Come stabilisci il prezzo di una tua consulenza?

Io preferisco un rapporto di crescita continuativa.

Stabilisco un minimo fisso mensile più una parte variabile sulla base dei risultati.

Vedo che questo piace molto, perché non abbandono il cliente al solo report di azione, ma lo seguo passo passo in modo costante nel tempo.

Spesso, offro un report iniziale gratuito come analisi di base di partenza, in omaggio, prima di firmare il contratto.

Quali tool non possono mancare nella cassetta degli attrezzi di un buon marketer?

Tanta passione che ti porta a ricercare.

Curiosità e voglia di cambiare il mondo con i tool necessari a realizzare i desideri delle persone.

Cambiano a secondo del tempo e dello spazio.

Insomma, non ci sono ricette fisse, ma se c’è la passione questa ti suggerirà i tool che devi assolutamente avere.

Quali sono i tuoi progetti per il futuro?

Al momento, sto cercando di crearmi una mia clientela di start-upper. Sto studiando meglio il web marketing e spero di iniziare da settembre una presentazione del mio nuovo blog per aiutare le imprese a nascere e a guadagnare, e perché no fare impresa in prima persona.

Ho qualche progetto ma ancora in stato embrionale. Rimangono due sogni: consulente marketing e imprenditore.

Come vedi il panorama imprenditoriale italiano da qui a 10 anni?

Difficile molto, ma molto difficile. Non ci sono incentivi per essere imprenditore. Tutto concorre a disilludere.
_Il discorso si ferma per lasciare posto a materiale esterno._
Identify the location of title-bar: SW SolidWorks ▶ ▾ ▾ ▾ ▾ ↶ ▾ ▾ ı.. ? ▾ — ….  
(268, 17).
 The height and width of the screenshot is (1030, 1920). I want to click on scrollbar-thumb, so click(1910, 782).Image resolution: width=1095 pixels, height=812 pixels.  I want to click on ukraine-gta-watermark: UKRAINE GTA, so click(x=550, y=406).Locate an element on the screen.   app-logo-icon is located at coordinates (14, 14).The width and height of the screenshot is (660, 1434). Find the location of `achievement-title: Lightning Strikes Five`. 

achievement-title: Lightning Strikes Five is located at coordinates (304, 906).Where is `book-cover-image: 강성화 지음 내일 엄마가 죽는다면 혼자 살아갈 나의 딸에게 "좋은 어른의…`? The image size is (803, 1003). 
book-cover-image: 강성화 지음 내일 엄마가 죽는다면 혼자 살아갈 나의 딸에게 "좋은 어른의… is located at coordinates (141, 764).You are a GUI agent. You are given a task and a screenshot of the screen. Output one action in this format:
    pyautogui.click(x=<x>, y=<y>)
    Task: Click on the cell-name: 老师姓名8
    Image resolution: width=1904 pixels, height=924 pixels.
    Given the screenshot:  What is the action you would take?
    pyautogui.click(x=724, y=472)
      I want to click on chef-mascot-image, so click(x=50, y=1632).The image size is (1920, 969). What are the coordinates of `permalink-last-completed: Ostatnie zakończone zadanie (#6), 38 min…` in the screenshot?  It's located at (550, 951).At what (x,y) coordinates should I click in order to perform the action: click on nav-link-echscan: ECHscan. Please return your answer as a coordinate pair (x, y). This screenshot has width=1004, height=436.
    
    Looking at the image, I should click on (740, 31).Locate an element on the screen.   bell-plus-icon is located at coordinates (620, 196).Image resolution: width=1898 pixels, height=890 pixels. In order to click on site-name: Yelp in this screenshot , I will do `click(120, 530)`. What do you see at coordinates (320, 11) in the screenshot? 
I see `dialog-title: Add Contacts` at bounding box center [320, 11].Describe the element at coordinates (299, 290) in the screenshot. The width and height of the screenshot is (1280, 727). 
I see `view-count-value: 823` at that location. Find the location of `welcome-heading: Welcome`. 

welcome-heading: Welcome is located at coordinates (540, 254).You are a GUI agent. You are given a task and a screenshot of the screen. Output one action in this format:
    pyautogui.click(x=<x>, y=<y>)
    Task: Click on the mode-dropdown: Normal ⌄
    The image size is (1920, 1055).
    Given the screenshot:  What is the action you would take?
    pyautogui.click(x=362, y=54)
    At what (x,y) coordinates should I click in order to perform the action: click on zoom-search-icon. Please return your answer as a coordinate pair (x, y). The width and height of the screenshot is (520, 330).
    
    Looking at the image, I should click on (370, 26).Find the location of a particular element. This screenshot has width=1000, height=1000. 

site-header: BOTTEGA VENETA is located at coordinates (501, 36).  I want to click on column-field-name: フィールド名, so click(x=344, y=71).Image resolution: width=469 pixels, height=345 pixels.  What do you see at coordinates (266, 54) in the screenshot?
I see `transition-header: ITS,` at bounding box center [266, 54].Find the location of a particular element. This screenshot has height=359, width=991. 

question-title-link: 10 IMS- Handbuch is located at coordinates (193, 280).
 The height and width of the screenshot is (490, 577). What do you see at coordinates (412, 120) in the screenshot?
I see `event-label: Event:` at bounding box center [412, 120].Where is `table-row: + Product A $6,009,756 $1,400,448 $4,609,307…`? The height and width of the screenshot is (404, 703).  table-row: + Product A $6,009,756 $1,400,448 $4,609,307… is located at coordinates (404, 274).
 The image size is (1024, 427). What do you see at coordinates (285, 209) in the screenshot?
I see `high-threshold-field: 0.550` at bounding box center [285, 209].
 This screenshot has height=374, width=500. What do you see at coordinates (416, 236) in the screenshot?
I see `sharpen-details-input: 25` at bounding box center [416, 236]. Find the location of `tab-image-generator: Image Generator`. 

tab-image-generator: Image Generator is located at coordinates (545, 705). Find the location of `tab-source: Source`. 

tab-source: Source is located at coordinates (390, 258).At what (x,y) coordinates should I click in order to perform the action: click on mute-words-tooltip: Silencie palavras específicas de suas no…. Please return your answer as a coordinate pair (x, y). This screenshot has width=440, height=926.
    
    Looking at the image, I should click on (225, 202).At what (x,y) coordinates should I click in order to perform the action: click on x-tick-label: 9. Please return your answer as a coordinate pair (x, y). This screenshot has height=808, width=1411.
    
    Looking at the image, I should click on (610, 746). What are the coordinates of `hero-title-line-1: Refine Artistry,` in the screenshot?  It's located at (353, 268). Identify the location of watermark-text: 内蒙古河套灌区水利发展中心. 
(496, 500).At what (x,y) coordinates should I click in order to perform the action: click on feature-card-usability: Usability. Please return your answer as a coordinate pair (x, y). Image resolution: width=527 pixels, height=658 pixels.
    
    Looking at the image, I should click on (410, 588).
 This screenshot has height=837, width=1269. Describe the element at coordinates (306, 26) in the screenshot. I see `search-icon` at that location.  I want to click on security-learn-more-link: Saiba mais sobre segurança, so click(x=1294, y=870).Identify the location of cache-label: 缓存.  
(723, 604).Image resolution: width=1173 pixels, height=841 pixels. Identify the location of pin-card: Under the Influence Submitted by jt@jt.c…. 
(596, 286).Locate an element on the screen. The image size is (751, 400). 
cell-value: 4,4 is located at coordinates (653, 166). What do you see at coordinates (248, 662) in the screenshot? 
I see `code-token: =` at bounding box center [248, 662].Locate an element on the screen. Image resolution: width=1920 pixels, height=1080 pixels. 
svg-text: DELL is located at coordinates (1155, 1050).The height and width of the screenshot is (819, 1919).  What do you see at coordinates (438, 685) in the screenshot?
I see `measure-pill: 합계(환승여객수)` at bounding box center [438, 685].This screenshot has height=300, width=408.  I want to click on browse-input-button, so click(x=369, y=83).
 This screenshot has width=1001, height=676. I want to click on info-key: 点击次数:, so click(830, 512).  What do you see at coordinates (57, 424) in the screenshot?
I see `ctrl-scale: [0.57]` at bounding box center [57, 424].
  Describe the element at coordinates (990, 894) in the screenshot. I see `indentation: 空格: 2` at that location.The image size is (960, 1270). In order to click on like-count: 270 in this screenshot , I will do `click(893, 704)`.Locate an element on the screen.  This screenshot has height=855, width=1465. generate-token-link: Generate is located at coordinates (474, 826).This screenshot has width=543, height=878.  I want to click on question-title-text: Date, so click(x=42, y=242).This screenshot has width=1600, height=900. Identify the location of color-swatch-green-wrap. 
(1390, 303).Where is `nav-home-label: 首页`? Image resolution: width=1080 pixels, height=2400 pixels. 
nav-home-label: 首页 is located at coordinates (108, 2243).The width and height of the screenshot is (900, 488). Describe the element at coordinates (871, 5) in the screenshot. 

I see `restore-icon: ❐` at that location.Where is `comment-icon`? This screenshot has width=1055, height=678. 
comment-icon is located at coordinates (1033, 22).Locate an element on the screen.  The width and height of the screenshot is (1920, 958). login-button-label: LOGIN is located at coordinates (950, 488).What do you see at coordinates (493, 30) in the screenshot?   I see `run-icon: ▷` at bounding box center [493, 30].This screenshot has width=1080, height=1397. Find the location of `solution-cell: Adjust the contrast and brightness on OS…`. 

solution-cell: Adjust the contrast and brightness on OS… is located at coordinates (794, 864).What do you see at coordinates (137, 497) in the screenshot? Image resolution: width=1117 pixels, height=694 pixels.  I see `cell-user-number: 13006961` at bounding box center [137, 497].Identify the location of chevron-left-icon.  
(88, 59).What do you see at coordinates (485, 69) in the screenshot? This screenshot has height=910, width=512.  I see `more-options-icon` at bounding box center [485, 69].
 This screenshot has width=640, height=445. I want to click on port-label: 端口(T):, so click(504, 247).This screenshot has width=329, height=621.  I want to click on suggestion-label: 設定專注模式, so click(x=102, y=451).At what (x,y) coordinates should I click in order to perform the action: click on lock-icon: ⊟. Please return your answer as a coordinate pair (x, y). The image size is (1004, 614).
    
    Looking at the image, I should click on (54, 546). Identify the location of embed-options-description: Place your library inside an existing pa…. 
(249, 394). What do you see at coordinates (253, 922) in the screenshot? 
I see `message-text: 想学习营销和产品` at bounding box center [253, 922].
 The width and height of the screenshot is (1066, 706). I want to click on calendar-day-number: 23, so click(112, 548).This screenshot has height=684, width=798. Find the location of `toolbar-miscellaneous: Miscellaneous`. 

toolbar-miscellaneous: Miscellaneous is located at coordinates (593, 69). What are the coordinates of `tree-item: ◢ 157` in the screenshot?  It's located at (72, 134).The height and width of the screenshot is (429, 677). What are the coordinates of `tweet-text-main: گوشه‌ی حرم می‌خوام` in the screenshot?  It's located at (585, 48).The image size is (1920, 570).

Non parlo solo della burocrazia. Ma tutto l’ambiente vede male l’imprenditore.

Concordo con le parole di Brian Cohen (Chairman di New York Angels, società di business  angel che opera sulla Costa Est degli USA, n.d.r) che ho pubblicato pochi giorni fa.

Manca la cultura del fallimento, che è la base per ogni imprenditore di successo.

Qui se fallisci una volta, sei out a vita.

Più che una legge incentivante l’impresa occorrerebbe una legge per sapere cosa mi succede se fallisco.

L’avevo scritto tempo fa. Secondo me, potrebbe essere un nudge efficace per far sì che le persone con una minimo voglia di imprendere facciano impresa, sapendo prima, nel caso peggiore, a cosa andranno incontro.